> **Document source**:

Chaque année, la mammographie permet de sauver des milliers de vies en détectant précocement les cancers du sein. Pourtant, en France, plus d’une femme sur deux ne répond toujours pas à l’invitation au dépistage organisé, et plus d’un million n’ont jamais réalisé de mammographie.
Derrière ce refus, il n’y a pas toujours de la négligence à l’égard de sa santé. Il y a souvent des peurs, des blessures, des contraintes ou une défiance envers le système de santé.
Écouter ces réticences sans jugement, c’est récréer le lien et redonner confiance.
En tant que sage-femme, votre rôle n’est pas de convaincre coûte que coûte. C’est écouter, expliquer et accompagner les peurs et les doutes sans juger.
Alors, quels sont les principaux freins, et comment renforcer l’adhésion au dépistage organisé ? C’est ce que nous allons revoir ensemble ici.
| Rôle de la sage-femme : – Sensibiliser, écouter, rassurer. – Identifier les principaux freins (émotionnel, pratique, culturel). – Informer sur les bénéfices, les limites et la double lecture. – Proposer un RDV de réévaluation et l’orientation vers les CRCDC ou une consultation en oncogénétique. |
Mammographie : de quoi parle-t-on ?
Définition et objectifs
La mammographie est une radiographie des seins qui permet de détecter précocement des lésions invisibles à la palpation. Simple et rapide, c’est l’outil de référence pour lutter contre la mortalité liée au cancer du sein.
| À retenir : – En France, le dépistage organisé, c’est tous les deux ans, pour les femmes âgées de 50 à 74 ans. – Le taux de participation actuel avoisine les 45-46 %. – Le cancer du sein touche pourtant plus de 60.000 femmes par an et en tue environ 12.000 chaque année. – Dépisté tôt, le pronostic est excellent : la survie nette à 5 ans est de 88 % toutes phases confondues. – La double lecture systématique renforce la fiabilité diagnostique. |
Organisation pratique
L’organisation du dépistage s’articule autour d’une invitation envoyée par les organismes d’assurance maladie —via notre compte Ameli—, suivi d’un rendez-vous planifié dans un centre agréé. L’examen dure une dizaine de minutes, deux clichés par sein sont réalisés.
Dans le cadre du dépistage organisé, l’examen est pris en charge sans avance de frais dans les centres agréés ou remboursé à 100 % par les organismes d’assurance maladie.
Un encadrement strict garantit un bon équilibre entre les bénéfices diagnostiques et les risques liés aux faibles doses de radiation —en moyenne 0,7 mSv vs 2,4 mSv/an d’irradiation naturelle.

> **Consigne 1**: Recopiez le passage du texte sur le dépistage par mammographie compris entre « Derrière ce refus, il » et « quoi parle-t-on ? », inclus.
> **Consigne 2**: D'après le texte sur le dépistage par mammographie, combien de clichés par sein sont réalisés lors de l'examen ?
> **Consigne 3**: Poursuivez le texte sur le dépistage par mammographie à partir de l'endroit où il s'arrête.

> **Extrait de données**:
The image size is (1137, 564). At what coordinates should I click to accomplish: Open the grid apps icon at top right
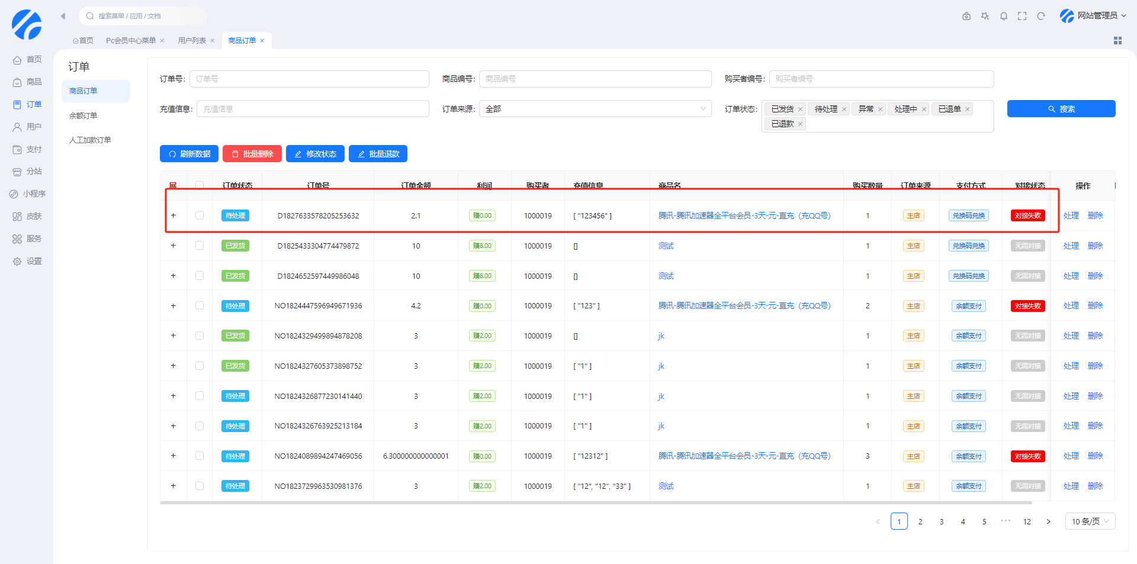pos(1117,40)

> **Réponse rédigée 1**:
Derrière ce refus, il n’y a pas toujours de la négligence à l’égard de sa santé. Il y a souvent des peurs, des blessures, des contraintes ou une défiance envers le système de santé.
Écouter ces réticences sans jugement, c’est récréer le lien et redonner confiance.
En tant que sage-femme, votre rôle n’est pas de convaincre coûte que coûte. C’est écouter, expliquer et accompagner les peurs et les doutes sans juger.
Alors, quels sont les principaux freins, et comment renforcer l’adhésion au dépistage organisé ? C’est ce que nous allons revoir ensemble ici.
| Rôle de la sage-femme : – Sensibiliser, écouter, rassurer. – Identifier les principaux freins (émotionnel, pratique, culturel). – Informer sur les bénéfices, les limites et la double lecture. – Proposer un RDV de réévaluation et l’orientation vers les CRCDC ou une consultation en oncogénétique. |
Mammographie : de quoi parle-t-on ?

> **Réponse rédigée 2**: Deux clichés par sein sont réalisés.

> **Réponse rédigée 3**:
| En bref : – Invitation des caisses d’assurance maladie (courrier, compte Ameli). – Double lecture systématique. – Pris en charge à 100 %. – Durée de l’examen : 10-15 min – Douleur : légère gêne, ajustable. – Clichés : 2 par sein. |
Pourquoi certaines femmes refusent la mammographie ?

Les freins sont multiples — émotionnels, pratiques, culturels ou idéologiques — qu’il est essentiel de distinguer pour apporter des réponses adaptées et respectueuses.
Raisons émotionnelles et psychologiques
Pour beaucoup, la mammographie est synonyme de cancer. Et le cancer renvoie à la mort. La peur du diagnostic est donc un élément majeur à interroger en cas de refus.
Certaines femmes préfèrent ne pas savoir, persuadées qu’en l’absence de symptôme, il n’y a pas de danger.
D’autres ont vécu une expérience douloureuse (accueil froid, compression brutale du sein, manque d’écoute) et n’osent pas recommencer.
| À noter qu’une boule au sein n’est pas toujours synonyme de cancer. Il peut aussi s’agir d’une lésion bénigne, d’un kyste ou d’un fibroadénome. Et la douleur n’est pas signe de gravité. Au contraire. En général, une tumeur au sein ne fait pas mal. En revanche, en cas d’anomalie clinique associée (déformation du sein, écoulements ou rétractation du mamelon…), une consultation immédiate s’impose. |
Raisons pratiques et sociales
Aux raisons émotionnelles peuvent s’ajouter des contraintes logistiques : barrière de la langue, emploi du temps saturé, surcharge mentale, difficultés d’accès aux centres de radiologie —notamment en zones rurales—, rendez-vous pris d’assaut, délais extrêmement rallongés. Certaines femmes ont du mal à caler ou simplement à trouver un rendez-vous.
D’autres évoquent le « coût caché » : si l’examen est théoriquement gratuit, certains centres de radiologie ne pratiquent pas l’avance de frais, et la récupération de cette somme pour les franchises médicales représente un frein réel pour les femmes aux revenus modestes.
Raisons idéologiques et personnelles
Enfin, les croyances ne sont pas à prendre à la légère.
Si les tabous culturels ou religieux liés au corps et à la maladie peuvent freiner le dépistage (pudeur, interdits, représentation du corps), pour certaines femmes, c’est la méfiance envers les institutions de santé qui peut être un obstacle.
D’autres, redoutent les effets secondaires ou l’impact des rayons, jugés cancérigènes, ou pensent que si elles n’ont pas d’antécédents familiaux ou qu’elles n’ont jamais pris de traitements hormonaux (pilule contraceptive, traitement de substitution lors de la ménopause), elles ne sont pas concernées par le cancer.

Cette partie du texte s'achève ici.